An Address to the People of North Carolina on the Evils of Slavery by the Friends of Libersty and Equality, 1830
Title
An Address to the People of North Carolina on the Evils of Slavery by the Friends of Libersty and Equality, 1830
Description
In 1816, North Carolina Quakers, under the leadership of Levi Coffin, founded the Manumission Society whose
goal was to manumit the slave population and abolish the institution in the United States. “The Address to the People of North Carolina,” commissioned by the Society’s General Association and represents the Society’s belief in the unchristian nature of slavery. The address identifies the group’s core issues with the intuition by stressing the cruelty of the evil institution. Additionally, they claimed that “absolute slavery is a fruitful source of pride, idleness and tyranny.” The Quakers represent just one of many arguments against slavery in the North Carolina and the United States.
Creator
Manumission Society of North Carolina
Source
"An Address to the People of North Carolina, on the Evils of Slavery. By the Friends of Liberty and Equality," Documenting the American South, Universtity of North Carolina at Chapel Hill, Accessed on April 11, 2012, http://docsouth.unc.edu/nc/manumiss/manumiss.html.
Date
1830-00-00
Type
Document
Coverage
Greensboro, North Carolina
Guilford County, North Carolina
Guilford County, North Carolina
Original Format
Pamphlet
Text
ADDRESS, &c.
CAROLINIANS:
We believe it is generally known that a social institution has, for some years, been progressing, for "the gradual abolition OF NEGRO SLAVERY" among us: yet we are well aware that our precise views in relation to this subject are but partially understood. In the commencement of our investigations we used the utmost prudence, knowing the irritable disposition of those, (and at that time many there were,) who, from want of reflection on the subject, felt, or seemed to feel their dearest rights invaded by the least attempt to examine into the policy or rectitude of holding the African race in a state of slavery. We proceeded then as we ought, with all possible caution & reserve; never venturing to discuss rashly, and seldom stirring the subject far abroad. We thought it not only advisable, but the only justifiable course, in the first place to examine, weigh, and deliberate profoundly within our own more immediate circles, the fundamental principles of the Institution, and ascertain if possible, from the best human calculations, to what extent could our labours probably succeed, and what would be the probable consequences of giving unrestrained publicity to our doctrines, by circulating them generally throughout the country. All this we trust has been done. We have taken a deliberate survey of this land of slavery. We have impartially examined the evil in its origine, its progress, and in its present state, as well as its future consequences; and even in its mildest form, it shrinks from rational inspection--a monster of hideous deformity in its best feature.

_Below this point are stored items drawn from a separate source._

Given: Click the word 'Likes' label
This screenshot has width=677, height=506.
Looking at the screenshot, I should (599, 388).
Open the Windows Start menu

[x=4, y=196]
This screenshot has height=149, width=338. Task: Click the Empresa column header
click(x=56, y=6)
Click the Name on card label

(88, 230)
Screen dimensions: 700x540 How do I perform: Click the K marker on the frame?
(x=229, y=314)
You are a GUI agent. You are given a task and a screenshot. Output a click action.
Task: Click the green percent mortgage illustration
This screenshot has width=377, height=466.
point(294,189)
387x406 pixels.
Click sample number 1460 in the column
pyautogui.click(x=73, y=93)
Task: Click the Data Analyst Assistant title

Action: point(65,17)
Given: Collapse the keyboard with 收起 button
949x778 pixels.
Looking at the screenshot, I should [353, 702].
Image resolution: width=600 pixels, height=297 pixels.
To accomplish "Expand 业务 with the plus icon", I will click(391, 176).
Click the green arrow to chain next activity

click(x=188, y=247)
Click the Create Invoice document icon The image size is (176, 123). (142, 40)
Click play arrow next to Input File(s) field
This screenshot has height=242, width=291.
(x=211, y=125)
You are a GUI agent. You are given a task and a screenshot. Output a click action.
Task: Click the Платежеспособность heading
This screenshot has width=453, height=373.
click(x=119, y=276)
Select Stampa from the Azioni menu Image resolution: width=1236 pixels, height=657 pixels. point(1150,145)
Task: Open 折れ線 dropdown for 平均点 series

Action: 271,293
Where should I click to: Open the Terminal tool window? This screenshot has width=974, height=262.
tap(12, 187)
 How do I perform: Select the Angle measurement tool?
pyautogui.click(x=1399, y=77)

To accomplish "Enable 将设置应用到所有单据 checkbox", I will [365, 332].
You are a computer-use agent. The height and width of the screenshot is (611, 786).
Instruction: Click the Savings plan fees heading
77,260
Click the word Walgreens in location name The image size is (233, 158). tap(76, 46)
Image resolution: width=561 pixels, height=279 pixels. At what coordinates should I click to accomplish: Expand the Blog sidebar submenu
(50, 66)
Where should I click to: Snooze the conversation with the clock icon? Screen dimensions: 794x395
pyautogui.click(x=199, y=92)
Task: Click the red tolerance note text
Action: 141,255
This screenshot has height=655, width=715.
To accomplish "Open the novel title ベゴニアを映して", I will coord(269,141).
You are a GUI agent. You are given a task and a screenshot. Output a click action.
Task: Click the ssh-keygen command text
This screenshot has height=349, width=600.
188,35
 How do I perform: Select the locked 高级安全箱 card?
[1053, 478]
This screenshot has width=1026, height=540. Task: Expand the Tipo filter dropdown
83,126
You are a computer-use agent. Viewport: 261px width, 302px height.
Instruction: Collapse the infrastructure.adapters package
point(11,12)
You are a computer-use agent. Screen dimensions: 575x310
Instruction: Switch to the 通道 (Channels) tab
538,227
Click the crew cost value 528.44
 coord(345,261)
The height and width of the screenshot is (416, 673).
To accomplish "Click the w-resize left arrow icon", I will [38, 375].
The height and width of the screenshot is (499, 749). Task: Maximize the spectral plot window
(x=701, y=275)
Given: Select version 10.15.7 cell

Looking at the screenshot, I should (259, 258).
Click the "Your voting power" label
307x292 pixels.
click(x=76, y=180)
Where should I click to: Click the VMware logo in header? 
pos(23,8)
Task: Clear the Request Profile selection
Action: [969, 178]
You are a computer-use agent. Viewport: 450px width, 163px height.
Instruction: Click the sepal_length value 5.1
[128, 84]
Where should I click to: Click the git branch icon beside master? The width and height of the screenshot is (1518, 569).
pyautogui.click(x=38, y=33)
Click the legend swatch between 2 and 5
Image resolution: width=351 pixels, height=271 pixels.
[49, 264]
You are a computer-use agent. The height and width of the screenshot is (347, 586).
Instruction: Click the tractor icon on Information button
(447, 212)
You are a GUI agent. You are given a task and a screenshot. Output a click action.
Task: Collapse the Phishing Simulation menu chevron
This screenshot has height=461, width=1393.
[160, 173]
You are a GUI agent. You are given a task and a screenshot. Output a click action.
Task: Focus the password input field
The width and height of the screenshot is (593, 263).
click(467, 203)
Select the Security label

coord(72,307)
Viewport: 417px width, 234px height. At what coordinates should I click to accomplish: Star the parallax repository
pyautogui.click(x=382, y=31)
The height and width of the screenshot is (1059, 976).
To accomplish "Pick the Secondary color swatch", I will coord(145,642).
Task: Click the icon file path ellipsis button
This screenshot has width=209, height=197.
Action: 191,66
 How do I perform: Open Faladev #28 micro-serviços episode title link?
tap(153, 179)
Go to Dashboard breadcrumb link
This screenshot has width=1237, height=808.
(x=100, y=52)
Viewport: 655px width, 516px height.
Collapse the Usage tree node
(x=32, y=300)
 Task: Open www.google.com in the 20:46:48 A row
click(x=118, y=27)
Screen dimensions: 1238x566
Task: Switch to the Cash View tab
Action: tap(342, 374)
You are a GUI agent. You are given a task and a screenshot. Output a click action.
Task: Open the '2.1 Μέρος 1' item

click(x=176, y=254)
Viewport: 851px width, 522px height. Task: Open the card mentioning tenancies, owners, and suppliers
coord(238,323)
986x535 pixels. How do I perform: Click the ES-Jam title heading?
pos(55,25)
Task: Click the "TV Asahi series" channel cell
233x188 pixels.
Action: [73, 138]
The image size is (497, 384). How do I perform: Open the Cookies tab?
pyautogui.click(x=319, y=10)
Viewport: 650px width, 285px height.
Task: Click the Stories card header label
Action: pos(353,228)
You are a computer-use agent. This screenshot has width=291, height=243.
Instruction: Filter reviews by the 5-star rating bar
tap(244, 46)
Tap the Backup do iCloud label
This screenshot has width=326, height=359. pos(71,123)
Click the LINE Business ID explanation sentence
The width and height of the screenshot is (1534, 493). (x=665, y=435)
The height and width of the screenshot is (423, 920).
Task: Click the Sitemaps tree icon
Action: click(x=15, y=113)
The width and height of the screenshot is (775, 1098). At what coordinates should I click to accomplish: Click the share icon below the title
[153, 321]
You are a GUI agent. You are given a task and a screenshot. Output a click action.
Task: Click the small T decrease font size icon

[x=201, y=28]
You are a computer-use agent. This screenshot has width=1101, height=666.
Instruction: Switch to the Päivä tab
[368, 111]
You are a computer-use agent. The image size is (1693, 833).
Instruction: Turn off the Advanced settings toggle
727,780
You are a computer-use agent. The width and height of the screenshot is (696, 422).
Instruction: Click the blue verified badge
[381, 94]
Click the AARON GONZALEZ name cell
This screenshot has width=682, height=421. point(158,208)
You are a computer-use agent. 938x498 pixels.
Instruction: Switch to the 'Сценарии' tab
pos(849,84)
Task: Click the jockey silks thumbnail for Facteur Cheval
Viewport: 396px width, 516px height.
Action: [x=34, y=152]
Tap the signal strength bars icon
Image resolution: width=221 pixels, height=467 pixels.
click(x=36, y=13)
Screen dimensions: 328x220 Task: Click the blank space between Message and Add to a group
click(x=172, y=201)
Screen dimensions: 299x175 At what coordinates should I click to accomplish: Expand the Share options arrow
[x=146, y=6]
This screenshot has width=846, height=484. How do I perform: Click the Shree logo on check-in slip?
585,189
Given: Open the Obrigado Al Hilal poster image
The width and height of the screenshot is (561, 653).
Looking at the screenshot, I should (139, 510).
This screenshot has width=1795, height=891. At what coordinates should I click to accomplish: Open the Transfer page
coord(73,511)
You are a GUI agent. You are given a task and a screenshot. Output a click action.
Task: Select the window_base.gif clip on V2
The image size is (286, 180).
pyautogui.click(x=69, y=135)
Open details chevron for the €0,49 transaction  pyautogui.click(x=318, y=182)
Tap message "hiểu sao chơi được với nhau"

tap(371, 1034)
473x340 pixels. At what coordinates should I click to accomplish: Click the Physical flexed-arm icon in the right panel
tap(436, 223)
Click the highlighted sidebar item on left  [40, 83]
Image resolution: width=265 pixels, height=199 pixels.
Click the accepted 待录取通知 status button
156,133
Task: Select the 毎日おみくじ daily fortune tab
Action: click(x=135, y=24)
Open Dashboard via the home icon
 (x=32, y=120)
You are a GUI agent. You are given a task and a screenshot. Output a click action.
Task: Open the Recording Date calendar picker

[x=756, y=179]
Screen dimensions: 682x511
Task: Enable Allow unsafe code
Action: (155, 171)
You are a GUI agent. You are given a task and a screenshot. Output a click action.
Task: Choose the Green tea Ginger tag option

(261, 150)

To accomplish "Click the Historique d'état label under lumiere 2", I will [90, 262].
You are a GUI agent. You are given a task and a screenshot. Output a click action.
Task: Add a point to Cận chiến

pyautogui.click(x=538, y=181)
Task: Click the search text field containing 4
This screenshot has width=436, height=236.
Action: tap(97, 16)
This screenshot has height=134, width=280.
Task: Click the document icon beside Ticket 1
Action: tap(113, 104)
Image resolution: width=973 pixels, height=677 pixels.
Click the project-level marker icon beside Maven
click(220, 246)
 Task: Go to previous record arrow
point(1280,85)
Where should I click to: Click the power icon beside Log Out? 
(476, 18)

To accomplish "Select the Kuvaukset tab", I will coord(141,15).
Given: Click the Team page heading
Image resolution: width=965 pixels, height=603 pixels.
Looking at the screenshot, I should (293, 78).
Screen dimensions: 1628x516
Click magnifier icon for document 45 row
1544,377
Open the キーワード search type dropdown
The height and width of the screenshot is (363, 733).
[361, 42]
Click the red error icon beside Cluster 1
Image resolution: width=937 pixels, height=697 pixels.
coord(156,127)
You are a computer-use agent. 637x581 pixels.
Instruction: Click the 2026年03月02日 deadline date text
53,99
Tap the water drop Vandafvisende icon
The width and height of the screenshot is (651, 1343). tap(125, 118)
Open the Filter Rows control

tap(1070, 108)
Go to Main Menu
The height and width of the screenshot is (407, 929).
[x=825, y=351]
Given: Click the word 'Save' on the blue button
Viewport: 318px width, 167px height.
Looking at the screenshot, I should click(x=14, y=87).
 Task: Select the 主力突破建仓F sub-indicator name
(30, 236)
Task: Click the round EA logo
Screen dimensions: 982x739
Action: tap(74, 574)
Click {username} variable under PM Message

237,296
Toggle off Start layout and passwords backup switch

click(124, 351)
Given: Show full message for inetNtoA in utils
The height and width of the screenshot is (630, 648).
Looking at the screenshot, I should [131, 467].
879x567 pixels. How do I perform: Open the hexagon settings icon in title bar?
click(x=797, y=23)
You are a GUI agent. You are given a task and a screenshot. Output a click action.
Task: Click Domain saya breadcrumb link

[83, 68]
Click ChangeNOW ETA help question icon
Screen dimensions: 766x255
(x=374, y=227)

We profess to have considered the matter on all sides, and to have made every due allowance for the peculiar situation of all parties, whether slave-holders, monster-slave holders or slaves, and seriously, we cannot longer hesitate as to the course that our common duty, interest, and prosperity demand. Discussion has been too long delayed already, and is now rendered the more indispensable, as the evil to be removed is daily accumulating on our hands. And we are divinely admonished to "work while it is day, for the night cometh when no man can work."
Whatever the people of this State may be with respect to information on other subjects, on this they are very destitute, owing, we suppose, to the "awful delicacy" we hear so much about, and which we would briefly examine. Then what renders this subject so awfully delicate? Is it the incapacity of the people to investigate it?--Is the discussion of this subject delicate because it favours the innocent and condemns the guilty? Is it delicate because it shows republicans their inconsistency? Is it delicate because it accuses the professors of the Christian Religion of crimes which a Mahomedan would blush to commit? Is it delicate because it impeaches the right to hold human beings as property? Is it delicate because free men are ashamed or afraid for slaves to know that they incline to do them justice? If any of the above considerations are to restrain the rational enquiry of this community, fare-well to manly enterprize in North-Carolina! But we yet hope for better things. This is an age of active enterprize. A spirit of inquiry is partially awakened which no earthly authority or artful dissuasion can effectually restrain.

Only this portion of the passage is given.